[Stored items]
++++++++

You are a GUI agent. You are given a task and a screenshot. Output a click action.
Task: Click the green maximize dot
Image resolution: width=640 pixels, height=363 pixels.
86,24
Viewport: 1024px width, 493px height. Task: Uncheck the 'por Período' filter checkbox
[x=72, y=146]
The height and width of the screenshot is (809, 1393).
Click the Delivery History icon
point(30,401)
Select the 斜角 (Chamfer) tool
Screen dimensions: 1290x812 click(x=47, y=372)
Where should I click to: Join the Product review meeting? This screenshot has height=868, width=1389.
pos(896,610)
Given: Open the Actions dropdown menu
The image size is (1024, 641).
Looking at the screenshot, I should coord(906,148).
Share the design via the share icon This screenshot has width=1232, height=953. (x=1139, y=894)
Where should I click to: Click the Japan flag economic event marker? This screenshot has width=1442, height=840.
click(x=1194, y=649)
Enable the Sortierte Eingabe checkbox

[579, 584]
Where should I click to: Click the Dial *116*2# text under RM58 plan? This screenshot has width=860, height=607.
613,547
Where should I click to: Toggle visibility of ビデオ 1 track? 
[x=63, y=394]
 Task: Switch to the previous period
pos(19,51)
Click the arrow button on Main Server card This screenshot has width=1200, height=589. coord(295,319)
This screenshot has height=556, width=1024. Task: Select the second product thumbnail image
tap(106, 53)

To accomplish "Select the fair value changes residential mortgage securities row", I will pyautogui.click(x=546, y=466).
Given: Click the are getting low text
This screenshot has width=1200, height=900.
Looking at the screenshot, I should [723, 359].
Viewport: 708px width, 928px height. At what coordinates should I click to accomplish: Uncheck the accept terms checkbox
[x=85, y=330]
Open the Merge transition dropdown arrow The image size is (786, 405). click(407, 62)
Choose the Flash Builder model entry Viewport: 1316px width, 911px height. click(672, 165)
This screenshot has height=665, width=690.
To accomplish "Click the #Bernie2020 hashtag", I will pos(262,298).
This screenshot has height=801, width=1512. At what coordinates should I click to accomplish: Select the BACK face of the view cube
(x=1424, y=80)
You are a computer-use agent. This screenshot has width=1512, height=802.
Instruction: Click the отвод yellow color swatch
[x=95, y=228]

++++++++

## Assignment
Read through the records above and copy the lines that contain "dropdown".

## Solution to the exercise
Given: Open the Actions dropdown menu
Open the Merge transition dropdown arrow The image size is (786, 405). click(407, 62)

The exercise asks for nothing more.